The XLS Manual includes anti-lock brakes, tire pressure monitoring system, 15-inch steel wheels, power windows, locks and mirrors, keyless entry, roof side rails, CD/MP3 player with four speakers, 60/40 folding rear seat, illuminated entry and theft deterrent system.
The XLS Automatic adds manual air conditioning and 15-inch aluminum wheels
The XLT adds four-wheel disc brakes (on 4WD models), wheel-mounted cruise control, 16-inch aluminum wheels, fog lamps, roof racks with horizontal bars, privacy glass, six-CD/MP3 player, six-way power driver’s seat, colour-keyed floor mats and perimeter alarm.

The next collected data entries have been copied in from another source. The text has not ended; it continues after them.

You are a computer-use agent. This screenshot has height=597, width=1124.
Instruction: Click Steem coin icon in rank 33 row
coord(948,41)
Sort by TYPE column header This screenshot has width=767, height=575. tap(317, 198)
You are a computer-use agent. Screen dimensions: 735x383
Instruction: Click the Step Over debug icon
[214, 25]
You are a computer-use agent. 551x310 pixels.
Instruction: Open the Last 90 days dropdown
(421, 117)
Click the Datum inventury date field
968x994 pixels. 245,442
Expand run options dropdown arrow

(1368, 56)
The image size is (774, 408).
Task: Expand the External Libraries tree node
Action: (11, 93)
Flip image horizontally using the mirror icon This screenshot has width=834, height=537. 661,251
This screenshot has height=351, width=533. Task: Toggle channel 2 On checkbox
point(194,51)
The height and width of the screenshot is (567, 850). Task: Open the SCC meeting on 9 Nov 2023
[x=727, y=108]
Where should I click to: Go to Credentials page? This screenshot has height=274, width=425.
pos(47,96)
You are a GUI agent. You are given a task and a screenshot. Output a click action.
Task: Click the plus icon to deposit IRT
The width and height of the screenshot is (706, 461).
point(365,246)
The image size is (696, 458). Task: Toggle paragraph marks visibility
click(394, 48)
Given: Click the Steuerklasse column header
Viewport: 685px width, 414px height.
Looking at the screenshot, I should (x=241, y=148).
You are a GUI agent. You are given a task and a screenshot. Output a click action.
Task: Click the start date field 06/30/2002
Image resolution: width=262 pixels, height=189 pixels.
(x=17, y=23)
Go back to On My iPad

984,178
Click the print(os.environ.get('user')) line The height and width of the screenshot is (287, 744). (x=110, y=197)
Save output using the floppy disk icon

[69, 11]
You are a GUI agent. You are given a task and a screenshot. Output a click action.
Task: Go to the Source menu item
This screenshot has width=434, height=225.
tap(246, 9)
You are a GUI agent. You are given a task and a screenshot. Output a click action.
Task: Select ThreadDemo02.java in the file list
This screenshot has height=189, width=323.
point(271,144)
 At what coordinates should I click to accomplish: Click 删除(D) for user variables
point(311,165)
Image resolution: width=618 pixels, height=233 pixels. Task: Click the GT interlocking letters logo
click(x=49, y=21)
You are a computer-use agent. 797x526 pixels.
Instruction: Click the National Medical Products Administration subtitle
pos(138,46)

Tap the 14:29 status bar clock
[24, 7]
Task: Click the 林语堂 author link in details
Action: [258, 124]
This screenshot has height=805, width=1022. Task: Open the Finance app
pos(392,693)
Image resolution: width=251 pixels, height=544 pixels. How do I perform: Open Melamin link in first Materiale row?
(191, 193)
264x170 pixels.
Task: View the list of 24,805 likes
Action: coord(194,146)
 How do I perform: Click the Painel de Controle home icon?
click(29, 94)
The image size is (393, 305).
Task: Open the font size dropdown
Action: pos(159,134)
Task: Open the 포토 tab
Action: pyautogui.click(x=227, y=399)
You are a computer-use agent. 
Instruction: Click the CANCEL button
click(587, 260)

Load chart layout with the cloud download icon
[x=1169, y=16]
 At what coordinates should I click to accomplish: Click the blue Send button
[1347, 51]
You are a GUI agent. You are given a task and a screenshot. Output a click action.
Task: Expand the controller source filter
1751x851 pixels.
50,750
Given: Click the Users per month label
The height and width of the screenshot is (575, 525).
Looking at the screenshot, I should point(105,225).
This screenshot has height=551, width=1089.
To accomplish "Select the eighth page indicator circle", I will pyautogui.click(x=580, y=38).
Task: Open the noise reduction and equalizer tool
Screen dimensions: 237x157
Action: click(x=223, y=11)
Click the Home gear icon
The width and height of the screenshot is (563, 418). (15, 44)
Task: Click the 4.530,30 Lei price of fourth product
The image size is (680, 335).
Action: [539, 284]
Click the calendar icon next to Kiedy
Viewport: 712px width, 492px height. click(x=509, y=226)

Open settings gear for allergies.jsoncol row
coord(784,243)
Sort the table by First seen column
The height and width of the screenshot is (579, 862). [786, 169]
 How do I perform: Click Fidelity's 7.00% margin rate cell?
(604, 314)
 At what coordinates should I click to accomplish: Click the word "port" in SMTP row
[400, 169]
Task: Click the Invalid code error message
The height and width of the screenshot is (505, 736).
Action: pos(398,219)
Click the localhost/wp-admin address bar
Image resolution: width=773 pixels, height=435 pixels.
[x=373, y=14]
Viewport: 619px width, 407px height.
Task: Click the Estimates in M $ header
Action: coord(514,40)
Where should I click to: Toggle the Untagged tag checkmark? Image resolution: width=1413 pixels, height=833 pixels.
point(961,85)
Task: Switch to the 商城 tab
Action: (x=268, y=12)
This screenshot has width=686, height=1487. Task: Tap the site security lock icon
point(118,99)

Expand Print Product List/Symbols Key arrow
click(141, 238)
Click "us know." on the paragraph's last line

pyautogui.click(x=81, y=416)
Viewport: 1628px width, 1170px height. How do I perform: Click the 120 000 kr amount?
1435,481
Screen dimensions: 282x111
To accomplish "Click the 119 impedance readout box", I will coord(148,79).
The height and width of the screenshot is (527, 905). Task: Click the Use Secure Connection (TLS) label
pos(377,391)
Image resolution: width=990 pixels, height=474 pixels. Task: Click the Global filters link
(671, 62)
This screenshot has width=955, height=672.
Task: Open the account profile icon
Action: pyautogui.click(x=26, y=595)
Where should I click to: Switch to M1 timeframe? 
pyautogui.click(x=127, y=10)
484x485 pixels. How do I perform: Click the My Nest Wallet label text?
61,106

The Limited adds a Class II trailer towing package, heated mirrors, leather interior, auto-dimming rearview mirror, message centre, cargo cover and storage bin, power moonroof, heated seats, Audiophile six-CD/MP3 player with seven speakers, reverse sensing system and leather-wrapped wheel.
The Hybrid, which comes in a single trim line, uses a 2.3-litre Duratec inline four-cylinder engine, mated with an electric motor. The sole transmission choice is an electronically-controlled, continuously variable transmission (CVT). It can be optioned with the 4WD system, and comes with all the expected convenience items, including power windows, locks and mirrors, 16-inch wheels, roof rack, air conditioning and a six-way driver’s seat.
It’s a “full hybrid”, which means that its electric motor teams with a four-cylinder gasoline engine for higher performance; it has an engine-stop, which shuts the gasoline engine off when it’s not needed (such as when idling at a light); it has regenerative braking to recover and store energy that would otherwise be lost as heat; and under certain situations, it will move under its battery power alone.
The system works without any input from the driver, and doesn’t require the vehicle to be plugged in. The electric motor is used to start the engine, rather than a conventional starter. Although its horsepower and torque ratings are low on paper, its acceleration is similar to that of the V6, as the gasoline and electric motors run together. The fuel savings are highest when the vehicle’s used in-town, and its stop-feature and battery power eliminate gas wasted when sitting in traffic (it actually gets better mileage in the city than on the highway). Three provinces offer sales tax rebates on the Hybrid: British Columbia up to $2,000, Ontario up to $1,000, and Prince Edward Island up to $3,000.
The gasoline-powered four-cylinder Escape is listless; the smooth-running V6 is the best choice. Handling is good and the interior is comfortable, but fit-and-finish fall short of most comparable Japanese compact SUVs.